When you’re working with a maestro in the furnace, what does that collaboration look and feel like?
The most complicated thing in glass is to create something you have never seen before, or at least something that gives you an emotion you haven’t yet felt from a glass piece. We have been making glasses for centuries here. Everything has seemingly already existed. So, the conversation with a maestro is always about that edge: How do you push the form, the weight, the light, just far enough? The lightness of our glasses, in particular, is something I couldn’t find anywhere else. They are blown so thin that they feel almost weightless in the hand. That quality comes entirely from the maestro. My job is to know and envision what I want. Their job is to know whether it’s possible, and how.
Selling on 1stDibs means your work reaches buyers who may never come to Venice, never hold a piece before purchasing it.
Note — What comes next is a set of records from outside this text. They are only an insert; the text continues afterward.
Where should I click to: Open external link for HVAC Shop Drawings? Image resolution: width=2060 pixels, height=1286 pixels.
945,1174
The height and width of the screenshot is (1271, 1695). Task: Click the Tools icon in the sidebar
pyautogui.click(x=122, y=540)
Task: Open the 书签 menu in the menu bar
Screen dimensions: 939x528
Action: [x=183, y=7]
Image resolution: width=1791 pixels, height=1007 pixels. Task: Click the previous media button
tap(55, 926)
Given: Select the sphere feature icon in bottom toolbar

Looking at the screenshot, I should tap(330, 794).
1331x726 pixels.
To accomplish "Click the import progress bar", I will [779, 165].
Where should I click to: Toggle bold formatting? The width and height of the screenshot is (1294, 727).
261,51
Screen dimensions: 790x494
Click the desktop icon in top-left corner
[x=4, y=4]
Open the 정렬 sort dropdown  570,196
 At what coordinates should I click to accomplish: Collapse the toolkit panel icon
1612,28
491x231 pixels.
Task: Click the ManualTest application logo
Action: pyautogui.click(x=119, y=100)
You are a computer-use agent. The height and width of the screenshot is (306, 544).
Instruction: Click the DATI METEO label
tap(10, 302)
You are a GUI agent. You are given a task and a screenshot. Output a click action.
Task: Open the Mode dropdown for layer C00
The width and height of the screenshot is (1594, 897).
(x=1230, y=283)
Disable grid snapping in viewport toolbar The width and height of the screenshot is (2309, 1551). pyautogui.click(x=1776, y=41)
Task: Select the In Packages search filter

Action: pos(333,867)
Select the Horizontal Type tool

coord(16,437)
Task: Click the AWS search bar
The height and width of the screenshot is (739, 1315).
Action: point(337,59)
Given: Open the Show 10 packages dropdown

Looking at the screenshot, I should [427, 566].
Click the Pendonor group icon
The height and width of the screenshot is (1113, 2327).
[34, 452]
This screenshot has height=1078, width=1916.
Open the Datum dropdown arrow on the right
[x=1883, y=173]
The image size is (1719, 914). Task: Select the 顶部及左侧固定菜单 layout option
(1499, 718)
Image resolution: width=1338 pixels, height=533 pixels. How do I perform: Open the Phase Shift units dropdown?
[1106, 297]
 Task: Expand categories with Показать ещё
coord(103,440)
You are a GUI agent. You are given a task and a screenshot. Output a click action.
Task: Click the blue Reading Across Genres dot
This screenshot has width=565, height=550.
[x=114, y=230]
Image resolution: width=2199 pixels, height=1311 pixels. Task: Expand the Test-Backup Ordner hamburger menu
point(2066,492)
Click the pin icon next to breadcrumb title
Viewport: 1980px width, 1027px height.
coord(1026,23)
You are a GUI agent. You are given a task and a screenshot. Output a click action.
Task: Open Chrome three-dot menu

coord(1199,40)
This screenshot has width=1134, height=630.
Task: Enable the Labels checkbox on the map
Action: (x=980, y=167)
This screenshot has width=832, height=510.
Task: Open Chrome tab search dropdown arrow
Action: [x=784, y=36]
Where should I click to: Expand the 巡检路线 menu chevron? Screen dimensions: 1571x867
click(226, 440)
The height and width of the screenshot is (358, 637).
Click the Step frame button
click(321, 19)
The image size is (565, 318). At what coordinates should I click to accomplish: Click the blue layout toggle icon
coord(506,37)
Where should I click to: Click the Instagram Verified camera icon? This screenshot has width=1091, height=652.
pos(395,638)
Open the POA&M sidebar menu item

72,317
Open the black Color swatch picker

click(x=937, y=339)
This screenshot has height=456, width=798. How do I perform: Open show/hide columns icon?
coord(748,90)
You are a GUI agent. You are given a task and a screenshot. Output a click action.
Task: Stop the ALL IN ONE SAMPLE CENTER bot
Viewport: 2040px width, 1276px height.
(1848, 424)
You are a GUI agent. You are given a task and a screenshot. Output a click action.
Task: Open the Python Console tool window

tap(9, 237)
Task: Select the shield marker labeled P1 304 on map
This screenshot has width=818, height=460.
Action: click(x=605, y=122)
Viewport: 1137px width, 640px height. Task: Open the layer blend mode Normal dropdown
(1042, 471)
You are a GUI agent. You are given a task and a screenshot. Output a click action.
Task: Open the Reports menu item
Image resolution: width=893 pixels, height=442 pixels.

What do you think about communicating something so rooted in place through a digital screen?
The story behind each piece is very important to us, including where it comes from, why it has the shape it does, how it is made. When we put something on Instagram or on our website, there is always the object, its story and then the context: how it looks in the house, how the light moves through it. Glass changes completely with light and with the angle. We try to capture that. But I have to admit that I find it almost impossible, emotionally, to sell my own things. I need someone else to do it for me. I can sell your things, but not mine. I know too much about how they began, what they cost to make, why every detail is the way it is.


What can you tell us about your newest pieces?
We have quite a lot happening at the moment. We are launching a new, smaller size for our velvet frames, which are very elegant and giftable. And we have the mini crystal-rock frames, which come in square and triangular shapes. These are inspired by a Fabergé aesthetic, made by our best artisans, and are very precise, the kind of object that looks simple until you hold it.
There is also the Dardo vide-poche, a small glass tray for jewelry and small personal objects, which is made in Murano using the lost-wax technique — an ancient process — with a cabochon stone set into each.
And then, for the Venice Glass Week in September, we are launching a series of five vases made in collaboration with Gianni Seguso. Each vase is a different shape and size, and they are all made using a special crackle technique, where you immerse the glass repeatedly in cold water while it is still hot, which creates a network of fissures across the surface that makes it look exactly like ice. It is one of those processes where you are essentially working against the material, forcing it to fracture in a controlled way. The results are extraordinary. For me, that collaboration is particularly meaningful, as Seguso is one of the great names of Murano, and to be making something new together, for the festival, feels like exactly the kind of thing the Venice Glass Week should be about.
Part of your palazzo is now the Aman Venice. How has that coexistence worked?
It’s a miracle how it worked out. Because of longstanding financial issues, the state of the palazzo was in distress. When Adrian Zecha, the founder of Aman, sat in my studio and told me he had been looking for a Venice property for fifteen years and this was the one, at first I said I wasn’t selling and I wasn’t leaving. But eventually, we became friends, and he convinced me to rent it to him. We did eighteen months of restoration work, with more than a hundred people on-site, and seeing that kind of investment go into the house was extraordinary. Now, the place is full, everyone is smiling, guests come up and want to know the story of the family and the palazzo. A situation like this just depends on your character — if you don’t like talking and interacting with people all the time, it could be a problem. But for me, it’s a dream.